Florida Sen. Marco Rubio is going a little thin on top — and his hair loss may just mean that he will end up losing his shot at becoming the next president of the United States.
Americans have not elected a bald candidate to the White House in 58 years, when President Dwight Eisenhower won his second term over Adlai Stevenson, who was also folliclely-challenged, International Business Times
Voters tend to pick the more handsome or attractive candidate, as indicated by President Barack Obama's defeat over Arizona Sen. John McCain in 2008, who is nearly 30 years older than the Democrat, according to the newspaper.
However, that is not always the case. Distinguished Republican candidate Mitt Romney had a very presidential air about him in 2012, and he also had a healthy head of hair — and yet he still lost to Obama.
In Rubio's case, his youthful good looks helped him to win over voters in 2010, complemented by his Cuban roots and his beautiful wife, a former Miami Dolphins cheerleader.
But his looks have started to fade along with his hairline, just at a time when he's considering a presidential run in 2016 as the GOP candidate. And Rubio's support may just fade away, as well, said the Times.
"Presidents and CEOs tend to present themselves in a particular way. They are taller than average, and they tend to have particular features that suggest authority and virility," says Jennifer Gaboury, a political scientist at Hunter College in New York. "So a full head of hair, being clean-shaven, and being tall in this current period suggests a kind of manly command."
Rubio admitted that his hairline was receding in 2012 after Esquire magazine ran a story about his vanishing locks. In a joking, self-deprecating response, the senator tweeted: "Esquire report on having less hair than I once did is sadly true. But good news is I am still in upper 2% in Senate."
In private, Rubio could be seriously jealous of possible presidential rival Texas Gov. Rick Perry, with his long wavy locks, or even the graying mane of former Florida Gov. Jeb Bush. But The Washington Post
investigated the Rubio hair crisis and found that he has no reason to fret.
John Sides, an associate professor of political science at George Washington University who specializes in public opinion and American elections, quoted two studies from the Journal of Nonverbal Behavior
into whether bald and balding men are "underrepresented in high elective office."
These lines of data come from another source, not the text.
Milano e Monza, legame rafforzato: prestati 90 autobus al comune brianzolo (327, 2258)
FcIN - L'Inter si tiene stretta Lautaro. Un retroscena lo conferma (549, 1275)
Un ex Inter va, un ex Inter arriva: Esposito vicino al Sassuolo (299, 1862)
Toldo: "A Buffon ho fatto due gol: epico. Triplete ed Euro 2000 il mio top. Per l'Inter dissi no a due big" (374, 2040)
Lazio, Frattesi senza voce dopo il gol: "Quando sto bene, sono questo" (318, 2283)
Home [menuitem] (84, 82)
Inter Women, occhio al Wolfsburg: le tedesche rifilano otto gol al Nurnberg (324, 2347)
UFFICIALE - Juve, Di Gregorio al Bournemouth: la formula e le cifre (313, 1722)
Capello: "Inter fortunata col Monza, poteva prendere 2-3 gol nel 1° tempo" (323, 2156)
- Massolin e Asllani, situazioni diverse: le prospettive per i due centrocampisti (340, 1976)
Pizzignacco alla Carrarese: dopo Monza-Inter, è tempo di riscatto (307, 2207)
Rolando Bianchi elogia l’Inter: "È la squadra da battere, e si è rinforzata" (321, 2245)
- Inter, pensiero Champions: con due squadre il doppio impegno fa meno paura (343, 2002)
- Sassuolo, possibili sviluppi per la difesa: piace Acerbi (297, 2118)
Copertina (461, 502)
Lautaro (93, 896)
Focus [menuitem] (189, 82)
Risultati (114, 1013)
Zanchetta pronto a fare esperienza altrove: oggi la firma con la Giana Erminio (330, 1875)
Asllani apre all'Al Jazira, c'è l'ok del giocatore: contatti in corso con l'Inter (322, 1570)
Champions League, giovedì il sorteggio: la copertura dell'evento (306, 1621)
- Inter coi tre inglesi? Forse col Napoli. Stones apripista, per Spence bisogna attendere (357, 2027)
Sides wrote that the first study compared the amount of hair loss among governors and members of Congress with the public in general and found that officeholders are "much more likely" to have a full head of hair than most men their age.
But the second study tested voter bias against bald and balding candidates by presenting voters in a simulated congressional race with materials depicting seemingly identical candidates with either their natural bald or balding condition or wearing a professionally fitted hairpiece.
The report said that no voter bias against bald or balding candidates was apparent, suggesting that "the causal mechanism underlying underrepresentation of bald and balding men is not voter bias."
Sides concluded, "So, Sen. Rubio, no need for Propecia or implants. Whatever hurdles you may face in 2016, your hairline isn't one of them."